このレビューはネタバレを含みます
妻を失い 自分の結婚生活に愛があったのかを見つめ直す という物語としては割とありがちなスタートだったが 「分解」をテーマに主人公の感情の在処と愛の所在を丁寧に描いていく過程が素晴らしかった。
結局 愛なんてなかったのかもしれない と思わせる描写が段々と増えていく 細かな演出 隠された 妊娠 主人公に残したメモはカスみたいな内容ばかり。
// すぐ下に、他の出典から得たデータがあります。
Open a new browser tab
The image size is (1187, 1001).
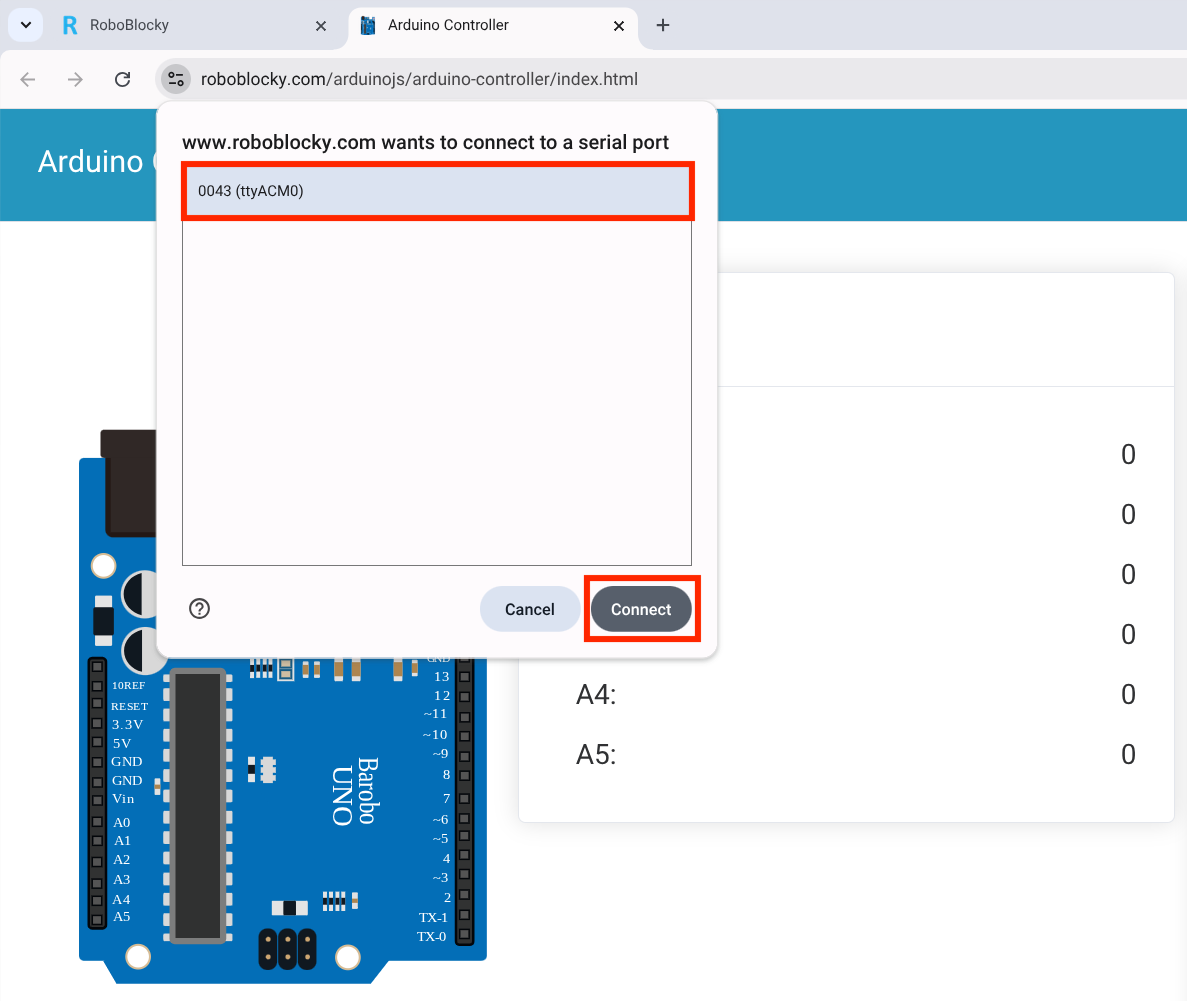coord(663,26)
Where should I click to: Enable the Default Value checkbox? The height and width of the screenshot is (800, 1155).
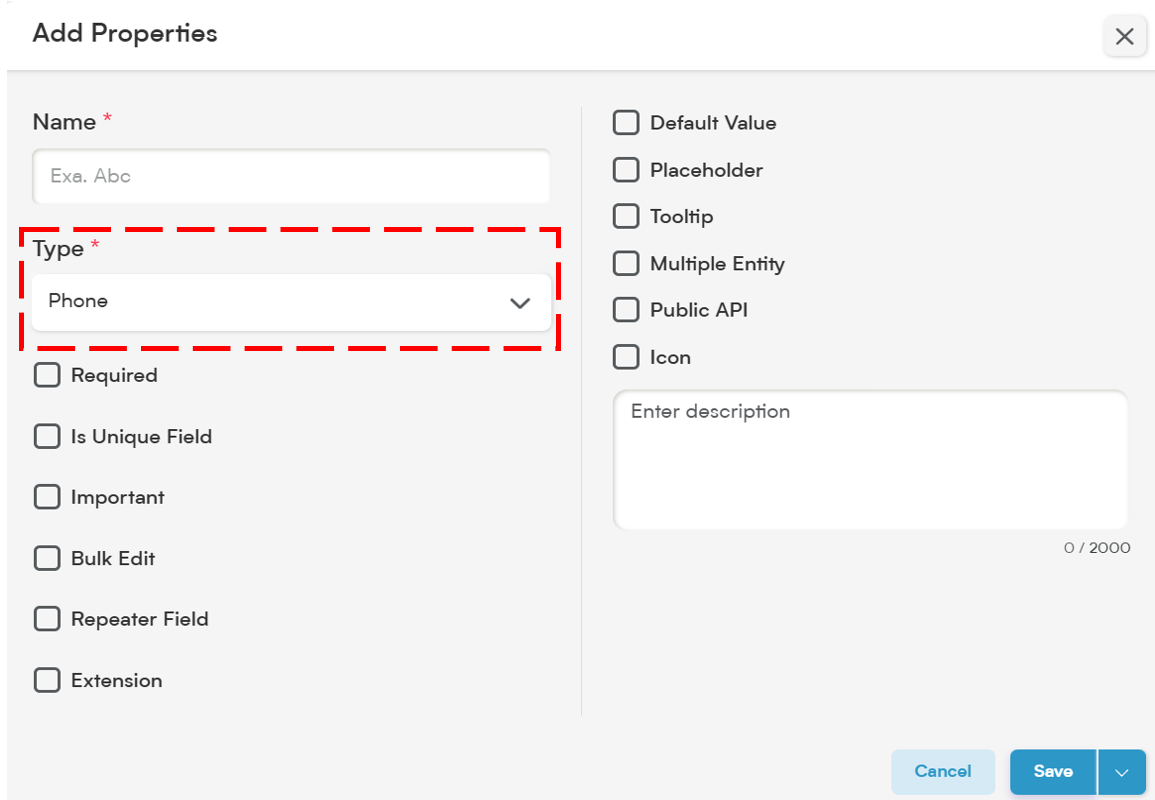[x=626, y=122]
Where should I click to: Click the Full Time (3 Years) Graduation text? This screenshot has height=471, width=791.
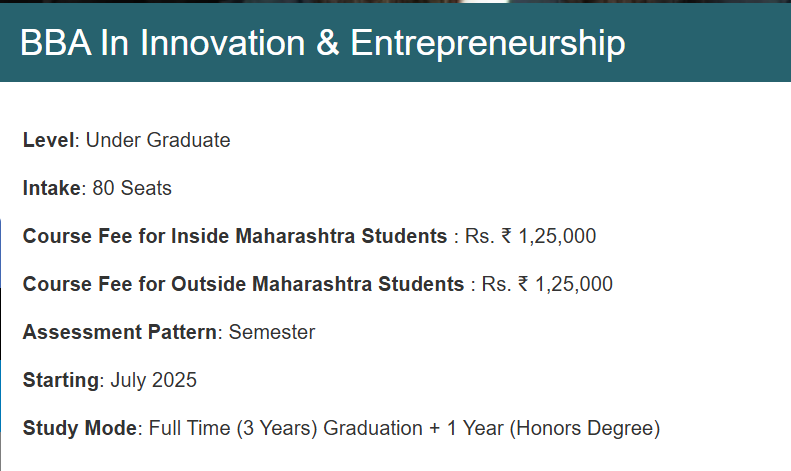coord(286,428)
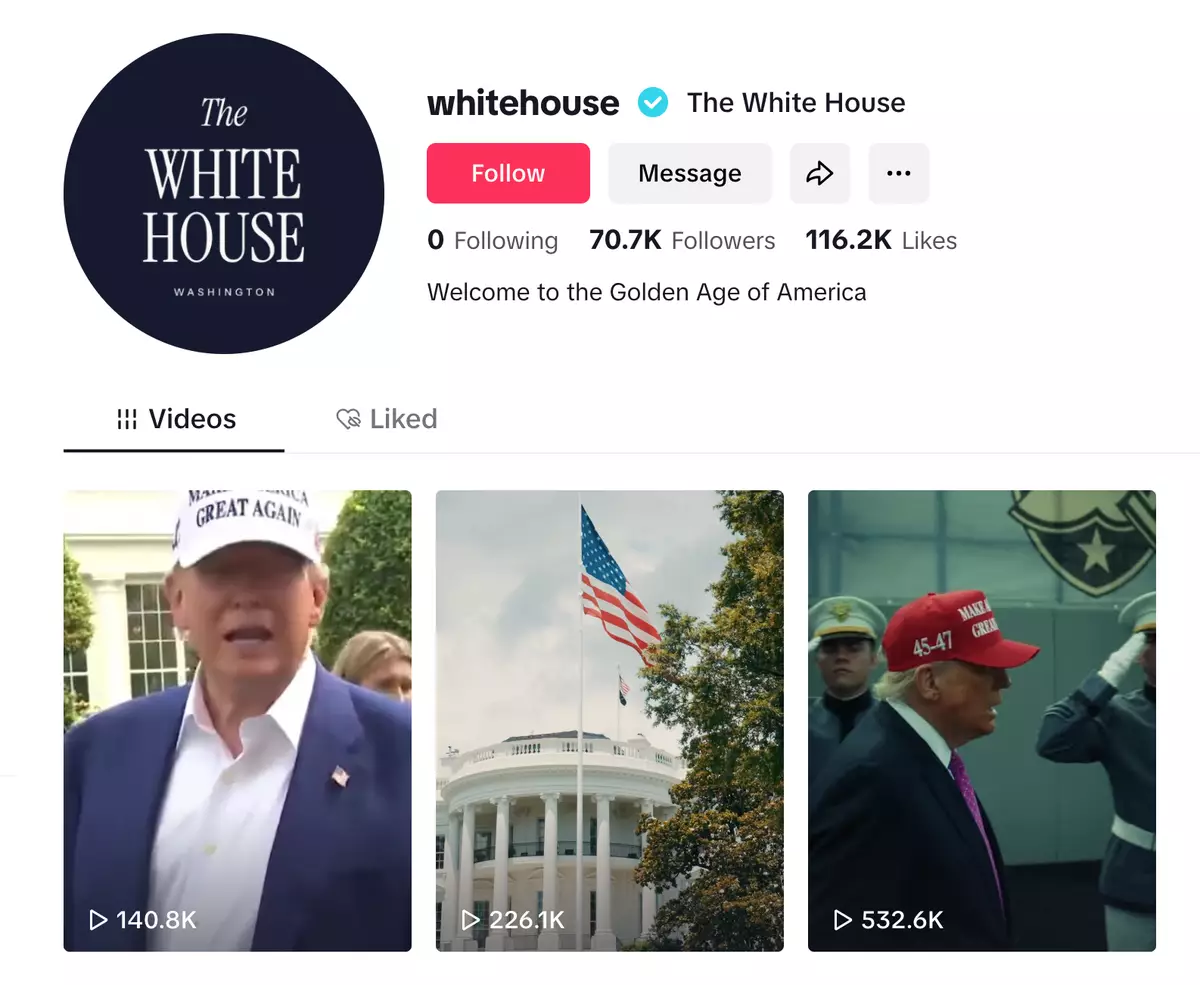
Task: Open the red 45-47 hat video
Action: point(982,720)
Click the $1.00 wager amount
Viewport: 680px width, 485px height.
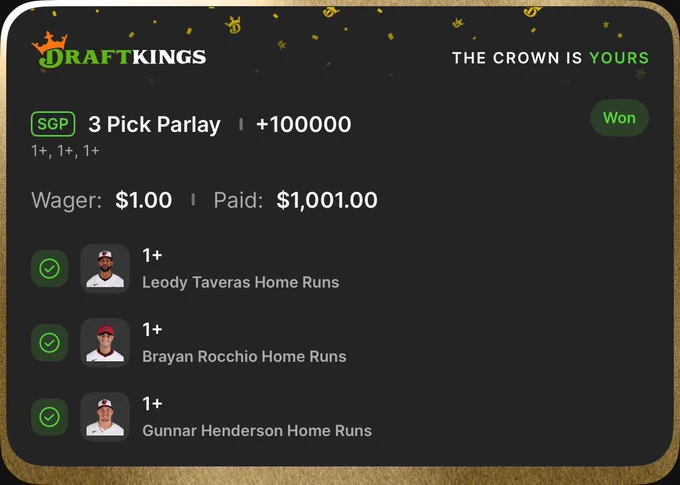(144, 200)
では、絶対 日常の中に愛がなかったのか といえば 必ずしも 絶対と断言出来る描き方をしていない繊細さが良かった。
義父のキャラクターも一本筋が通っていて魅力的だったし、だからこそ娘の死も 主人公への落胆をする様も 娘による孫の密かな堕胎を知ったときには そのつらさに共感できた。
ラストの奥さんが元々行っていた福祉関連事業を主人公が提案し引き継ぐというのは 奨学金云々より とても筋が通っているもので 納得できた。
クリスとの関係も面白かったし、感情や問題を分解しクリアにしていく主人公との相性も良く シーンとしても印象に残り楽しめた。
手を出したテーマは多い割にしっかりと全体的にまとまっていて すごい満足感のある作品だった。あと、これは当たり前ではあるのだが ギレンホールがカッコよすぎる。